[Titan, Cassandra] Query performance degrades with network latency between Cassandra nodes


bdi...@...
 

We are using Titan and Cassandra and will be moving to JanusGraph in the future.

I am are observing that graph query performance degrades with increased latency between Cassandra nodes. We are using READ consistency level = ONE. I was assuming with CL as ONE, there is no traffic between Cassandra nodes for graph queries. I this assumption correct?
If not, am I missing something here?

Thanks
Bharat


Jason Plurad <plu...@...>
 

It depends on your replication factor. If you didn't set it explicitly, the default RF=1. As you add nodes and the data gets distributed across the Cassandra nodes, the coordinator may need to connect to another Cassandra node to find the data.

Datastax has the best docs on Cassandra. Read them while you can!
https://docs.datastax.com/en/cassandra/2.1/cassandra/dml/architectureClientRequestsRead_c.html


On Tuesday, March 7, 2017 at 7:56:12 PM UTC-5, Bharat Dighe wrote:
We are using Titan and Cassandra and will be moving to JanusGraph in the future.

---------------

§ **TASKS AND EXERCISES**:
- A) In the Titan and Cassandra thread, what replication factor applies by default when none is set explicitly?
- B) Please reproduce the Titan and Cassandra thread word for word between "If not, am I" and "while you can!", inclusive.

§ **GIVEN DATA**:

---------------

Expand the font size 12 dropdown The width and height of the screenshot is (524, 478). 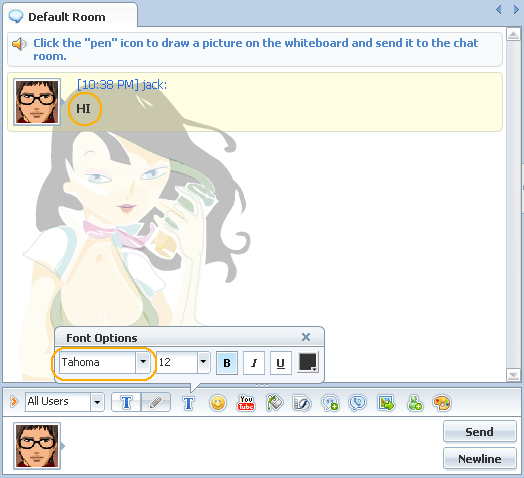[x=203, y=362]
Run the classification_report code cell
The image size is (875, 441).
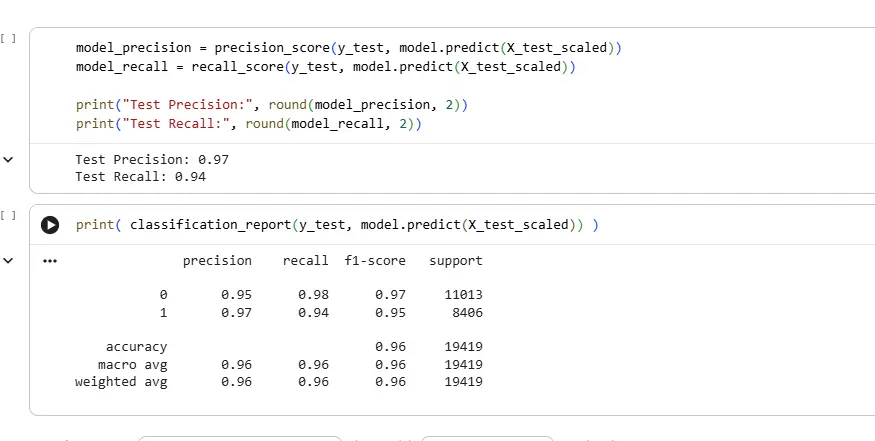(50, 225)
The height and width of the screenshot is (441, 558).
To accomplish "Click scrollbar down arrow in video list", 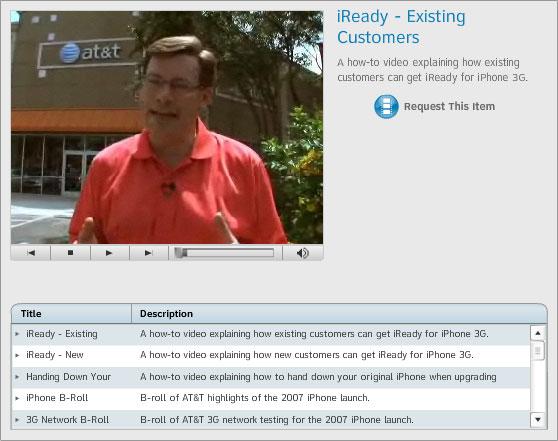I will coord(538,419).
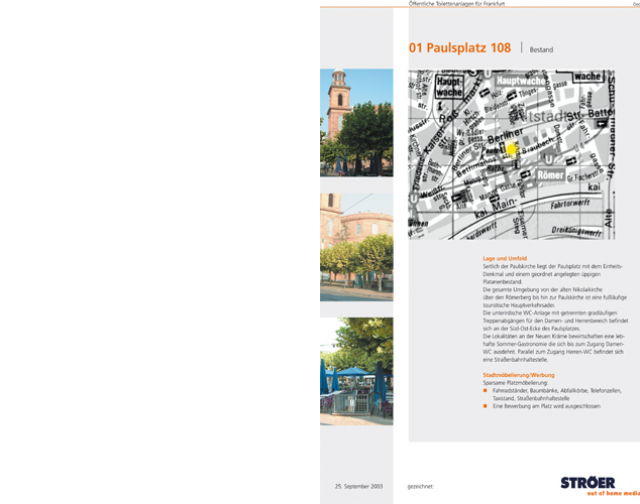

---------------

§ **TASK-BY-TASK ANSWERS**:
- A) RF=1

- B)
If not, am I missing something here?

Thanks
Bharat


Jason Plurad <plu...@...>
 

It depends on your replication factor. If you didn't set it explicitly, the default RF=1. As you add nodes and the data gets distributed across the Cassandra nodes, the coordinator may need to connect to another Cassandra node to find the data.

Datastax has the best docs on Cassandra. Read them while you can!